À l’annonce du jeune homme qui venait de lui serrer la main, Marc ne fut pas réellement surpris. Cela faisait des années que l’ancien médecin se doutait que son fils était homosexuel, même s’il ne lui en avait jamais parlé. L’orientation sexuelle de son fils l’avait choqué, puis il s’y était habitué. Après tout qu’il soit homo ou hétéro, Louis était et restait son fils. Cependant, Marc fut interloqué car faire connaissance du petit-ami de son fils demeurait un événement particulier. Surtout dans ces circonstances.
– Nous devrions nous asseoir, dit Marc en récupérant son café.
La salle d’attente des urgences était déjà occupée. Voulant être tranquille, Marc conduisit Franck dans un espace théoriquement réservé aux médecins, sachant qu’ils ne seraient pas dérangés.
– Vous connaissiez mon fils depuis longtemps ?
– Nous nous sommes rencontrés il y a trois ans dans un bar réservé aux gens comme nous. « La Goulue », peut-être que vous connaissez ? dit le jeune homme.
– De nom. Vous étiez donc… Comment dire, intimes ?
– Nous vivions ensemble depuis un an. Je voulais faire votre connaissance car vous étiez une des personnes les plus importantes pour votre fils. J’ai vu de nombreuses photos de vous et quand je vous ai reconnu, j’ai osé vous aborder.

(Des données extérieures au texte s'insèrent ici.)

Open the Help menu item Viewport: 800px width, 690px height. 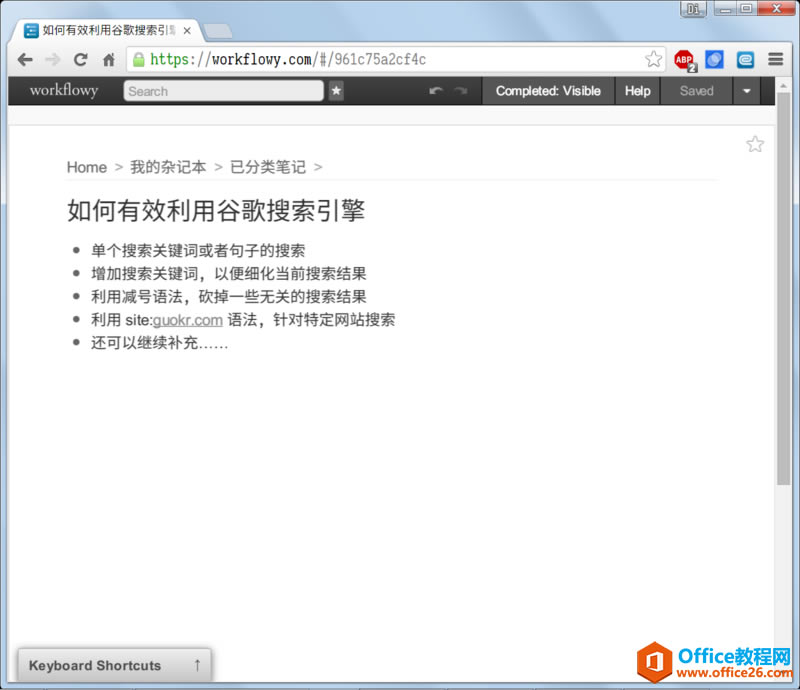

– Il parlait de moi ? demanda Marc plus que surpris.
– Bien sûr, comme il me parlait de sa mère. Vous savez, sa mort l’a détruit. Vraiment détruit. Au point de tenter de mourir.
– Oui je l’ai appris, dit Marc, les yeux tourné vers le linoléum du sol. Je n’ai pas été là pour lui… comme aujourd’hui.

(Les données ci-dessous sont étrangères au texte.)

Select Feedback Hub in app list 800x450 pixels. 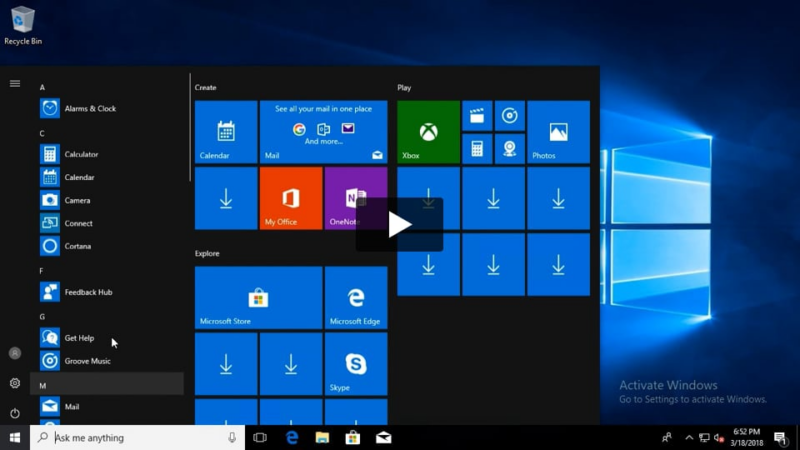coord(88,292)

– Je peux vous assurer qu’il ne vous en voulait pas. Il s’en voulait à lui-même. Il vous aimait plus que tout et cela malgré le décès de sa mère.
Marc dévisagea le jeune homme. Il avait été persuadé jusqu’à ce jour que son fils le détestait. À la mort de Sarah, Marc avait démissionné, avait sombré dans la dépression et l’alcool. Mais bien que saoul du soir au matin, Marc prenait des nouvelles de son fils. Il avait ainsi su que Louis avait tenté de mourir. Alors il avait eu honte, avait arrêté de boire et s’était installé à la campagne. Puis un jour, Louis s’était invité à l’improviste et l’avait aidé à bêcher son petit potager. Depuis ce jour, les deux hommes se fréquentaient mais sans vraiment se parler. Chacun attendant un signe de l’autre qui ne venait jamais.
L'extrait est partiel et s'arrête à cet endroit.